Seduta del 18 aprile 1896
MENTRE DAPPERTUTTO RISUONANO
IN LATINO
LE PAROLE DELLA SCRITTURA
“CREDO IN UNUM DEUM OMNIPOTENTEM”,
C’È SCRITTO DOVUNQUE:
“CREDO IN UNUM DEUM OMNIPOTENTEM”...
Non è privo di valore il fatto che questa frase in latino accompagnasse, a detta del paziente, tutto il sogno. Essa sembra assumere quindi un valore indipendente dal suo essere una formula liturgica: seguendo la metafora della chiesa, si direbbe che dentro Kristof risuoni ossessiva una professione di fede. Ma poiché il sogno è sempre figurato, mi chiedo chi sia questo Dio e perché Kristof si debba ostinatamente ripetere di credergli.
VEDO DELLE RAGAZZINE,
MOLTE SONO SVESTITE
GLI URLO CHE NON SI SCHERZA
COME ALL’OSTERIA,
MA LORO FUGGONO VIA RIDENDO...
Su questo passaggio del sogno, il paziente si mostra reticente, accusando un pesante senso di colpa per quello che ritiene il cuore di un sogno blasfemo. Insistendo, apprendo solo che Kristof aveva fino all’anno scorso un gruppo di allieve molto indisciplinate, che rimproverava spesso. Ad alcune di loro ricorda di aver dovuto perfino urlare che l’Accademia non era una taverna. In quell’occasione egli si infuriò così tanto che qualcuno ne rise.
NE RESTA UNA SOLA,
L’AFFERRO PER I LUNGHISSIMI CAPELLI,
LE DICO CHE SI VERGOGNI
CHE È UNA BAMBINA...
L’immagine dei lunghi capelli non evoca in Kristof nessuna associazione.
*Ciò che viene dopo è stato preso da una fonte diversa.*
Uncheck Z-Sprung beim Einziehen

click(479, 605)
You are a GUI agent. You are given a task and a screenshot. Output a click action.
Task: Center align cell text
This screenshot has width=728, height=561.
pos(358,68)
NON SA CONTARE NEMMENO FINO A 3 O 4,
E NON È UNA BELLA SCUOLA
QUELLA DI SAN GIULIANO!...
Il paziente non apre nessuno spiraglio. E non esiste comunque a Vienna nessuna scuola di San Giuliano.
LE DICO “TOGLIMI I VETRI, SONO TRAFITTO”
MA LEI NON È IN SÉ...
Cosa significa che questa bambina non è in sé? Ebbi un caso una volta, si trattava di una moglie che non voleva prendere atto di un adulterio del marito. Sognava un uomo identico al consorte, ma con i capelli rossi anziché biondi. Lo chiamava per nome, ignorata. E infine si convinceva che, seppur simile al marito, quell’uomo doveva essere un altro. Era un meccanismo narrativo affilatissimo: in effetti il signor Bohm non era più lui, o per lo meno non era più il signor Bohm che lei aveva sposato. Nel sogno di Kristof T. è possibile che avvenga qualcosa di simile: questa creatura priva di compassione che non è più in sé potrebbe raffigurare qualcuno che “non è più quello che era finora”.
TENTA DI SEDERSI ALLA SESTA FILA,
COSA CHE FA INDIAVOLARE,
NON GLIELO PERMETTO,
LA CONDUCO ALLA QUARTA, DEVE STARE LÀ,
LEI MI TENTA RESISTENZA
SI LIBERA
E SI SDRAIA SULLA SESTA.
QUI MI VERGOGNO DI FARLE MALE
E MI SVEGLIO GRIDANDO.
Pur in assenza di contributi da parte del paziente, qualcosa in questo passaggio del sogno rivela una traccia finora inesplorata. Non è normale sentire sulle labbra di un uomo così docile il verbo “indiavolare”. Esso significa letteralmente “farsi come il diavolo”, ovvero “cedere del tutto al male”. Il punto è che nel racconto di Kristof non è mai espressamente detto se a farsi traviare così sia lui oppure la bambina stessa, che rifiuta di sedersi in questa misteriosa quarta fila. In più compaiono in poche righe ben due voci del verbo “tentare”. La seconda volta il verbo è perfino incongruo, come Kristof stesso ha riconosciuto: la dicitura corretta sarebbe “opporre resistenza” mentre lui ha detto ”tentare resistenza”. Anche il verbo “condurre” suona usato stranamente per una circostanza così esagitata, e sembrerebbe più giusto “trascinare”. Ma allora perché un uomo così attento al lessico cadrebbe in queste inesattezze? Se si aggiunge che in questa strana sciarada figurano anche il verbo “liberare” e il sostantivo “male”, non stupirà di sentir affiorare fra le righe una reminiscenza piuttosto clamorosa:
... et ne nos inducas in tentationem
sed libera nos a Malo.
Da cui si desume che un senso di colpa piuttosto marcato affligga il nostro sognatore, qui alle prese con una bambina ribelle che egli percepisce come causa o vittima di peccato.